Concerto pour piano n°2, allegro, opus 102 (Dimitri Chostakovitch) :
Ce morceau est associé au conte de Hans Christian Andersen, « Le Petit Soldat de Plomb », où un soldat unijambiste essaye d'extraire une ballerine des griffes de Jack-in-the-box. Cette séquence utilise l'animation en images de synthèse pour nous raconter une histoire agréable mais pas inoubliable.
Le carnaval des animaux, final (Camille Saint-Saëns) :
Cette séquence essaye de répondre à la question existentielle : « Que se passe-t-il quand on donne un yo-yo à un groupe de flamants roses ? » Cette hilarante partie utilise l'animation avec des couleurs à la peinture à l'eau et utilise le fauvisme comme moyen d'expression.

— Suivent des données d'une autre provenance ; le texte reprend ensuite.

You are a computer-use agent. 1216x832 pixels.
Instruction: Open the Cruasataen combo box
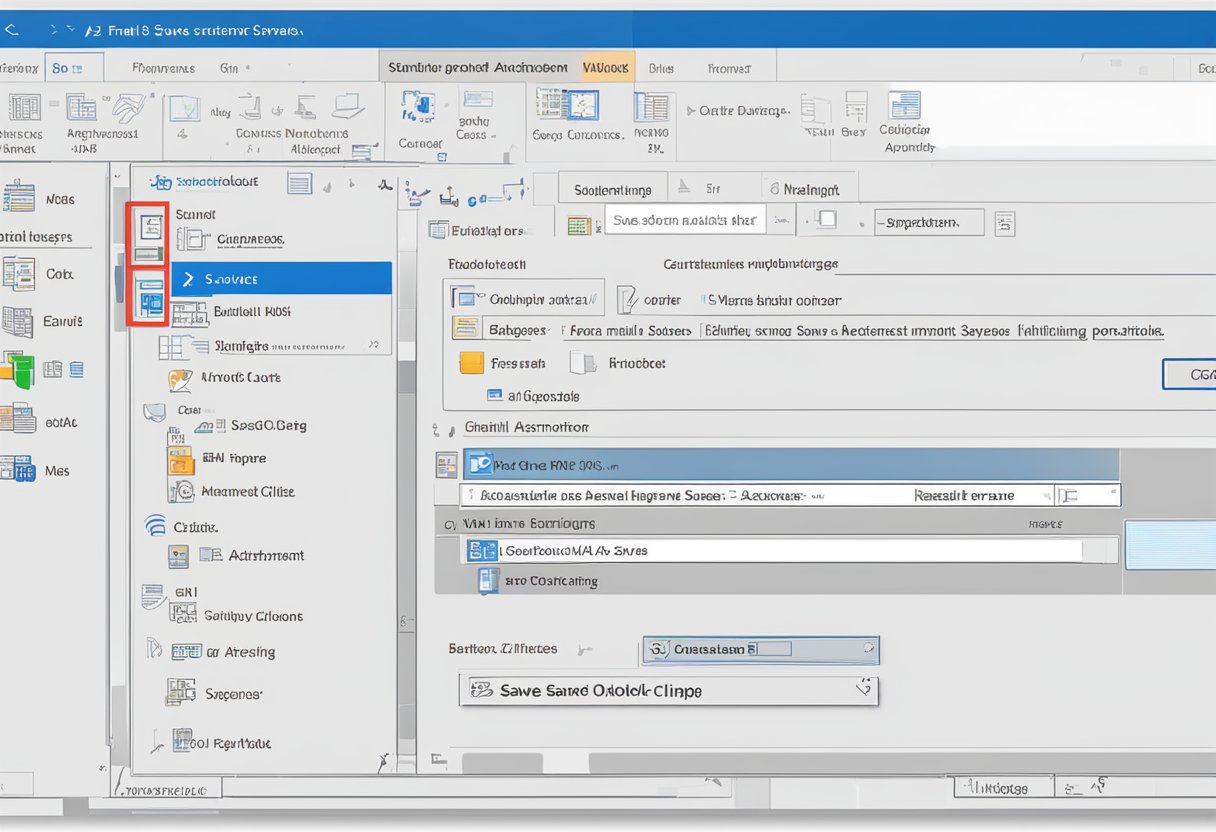(x=866, y=649)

L'apprenti sorcier (Paul Dukas) :
Mickey, en l'absence de son maître le magicien, enfile sa défroque et donne des ordres aux objets. Il envoie son balai quérir de l'eau à la fontaine mais ne sait pas arrêter ce mouvement. Quand l'inondation menace, il brise le balai dont les morceaux vont à leur tour remplir et vider des sceaux sur le crescendo de la musique. Ce cauchemar est interrompu par le retour du magicien qui remet tout en ordre et rend Mickey à sa destinée de porteur d'eau. Cette magnifique séquence, qui utilise beaucoup l'impressionnisme, est la seule reprise du premier Fantasia.

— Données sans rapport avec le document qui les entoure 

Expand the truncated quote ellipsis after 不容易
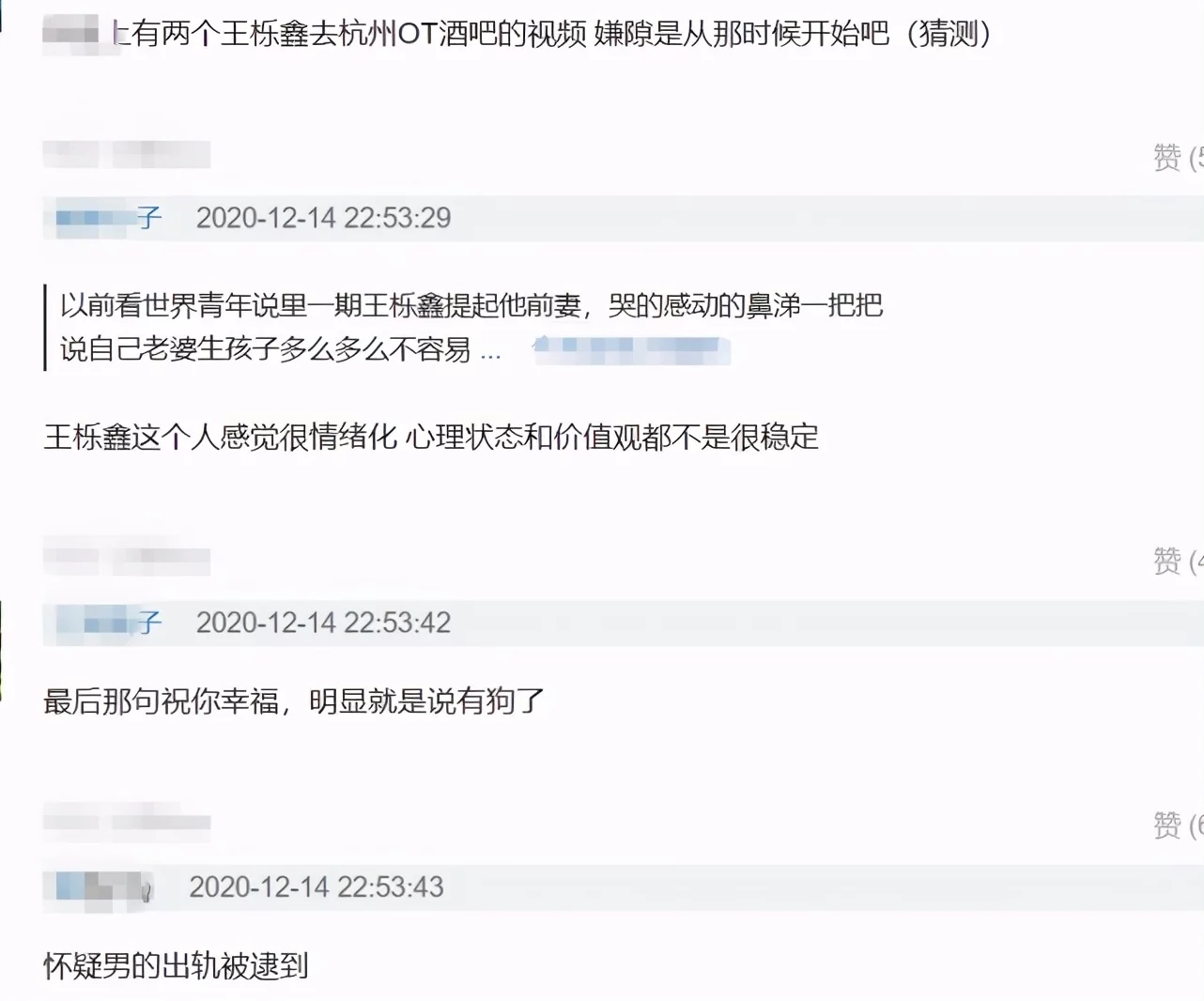The width and height of the screenshot is (1204, 1001). (x=491, y=351)
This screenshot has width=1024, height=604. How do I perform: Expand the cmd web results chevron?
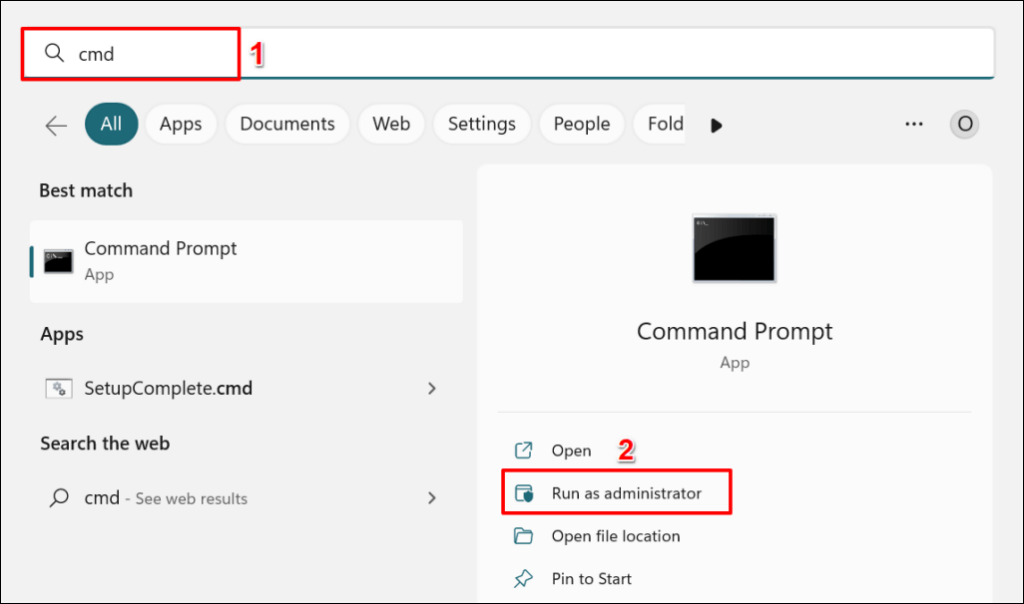432,498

Pomp and circumstances - marches n°1, 2, 3 et 4 (Sir Edward Elgar) :
Donald a toujours été jaloux de la popularité de Mickey. Dans cette séquence utilisant l'animation traditionnelle des années 40, Donald Duck est l'assistant de Noé et doit superviser l'entrée des animaux dans l'arche. Malheureusement, il perd la trace de Daisy Duck, sa bien aimée. S'en suit une confusion qui arrive en grande pompe et se finit avec des circonstances comiques. Un passage agréable qui met de bonne humeur grâce au caractère du volatile et à la superbe musique.

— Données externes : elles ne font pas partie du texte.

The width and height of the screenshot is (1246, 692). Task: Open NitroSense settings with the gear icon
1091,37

L'oiseau de feu - version 1919 (Igor Stravinsky) :
Dans ce superbe final, utilisant le cubisme, un Elfe représentant le printemps fait revivre la nature aidé par un élan. Malheureusement, elle réveille l'Oiseau de feu qui dormait dans le volcan. Celui-ci détruit toute vie dans la vallée. L'Elfe redonne alors vie à ce qu'il avait perdu. Un superbe final dramatique mais plein d'espoir et de poésie sur le thème de la mort et de la renaissance.